Südkoreanische Unternehmen im Industriekomplex im nordkoreanischen Kaesong haben scharf gegen die neuen Steuerregelungen protestiert.
Ein Sprecher des Industrieparks sagte am Freitag, dass Vertreter von südkoreanischen Unternehmen am Mittwoch Kaesong besucht und dem zentralen Büro für die Sonderzone und der nordkoreanischen Steuerbehörde ein Schreiben überreicht hätten.
Insbesondere seien die Strafen zu hoch, hieß es in dem Schreiben, das 123 in Kaesong operierende Unternehmen unterzeichneten.
Nordkorea hatte letzten Monat bekannt gegeben, dass Unternehmen im Falle von Unregelmäßigkeiten in den Abrechnungen das bis zu 200-Fache der Betrugssumme als Strafe zahlen müssen.

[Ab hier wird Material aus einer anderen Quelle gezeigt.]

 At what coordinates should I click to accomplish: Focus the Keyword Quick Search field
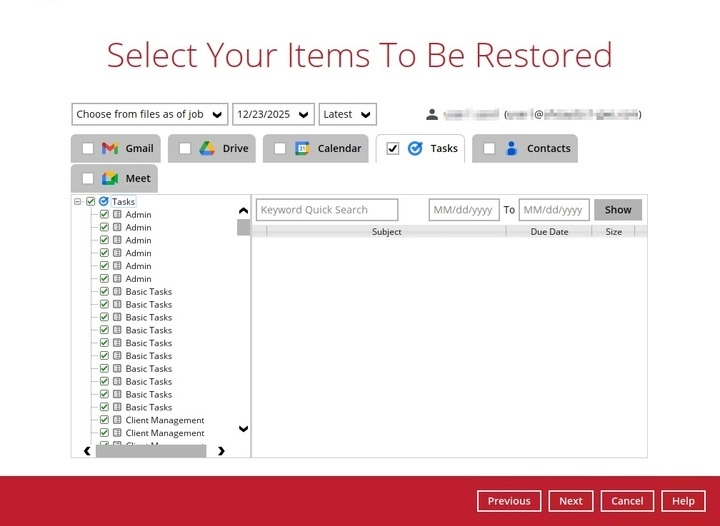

Laut einer privaten Gruppe in Südkorea, die sich mit innerkoreanischen Wirtschaftsfragen beschäftigt, verstoße dies gegen die Steuergesetze zu den Unternehmen in Kaesong.
Demnach werden Unternehmen, die bewusst Steuern hinterziehen, mit dem 300-Fachen der Betrugssumme bestraft.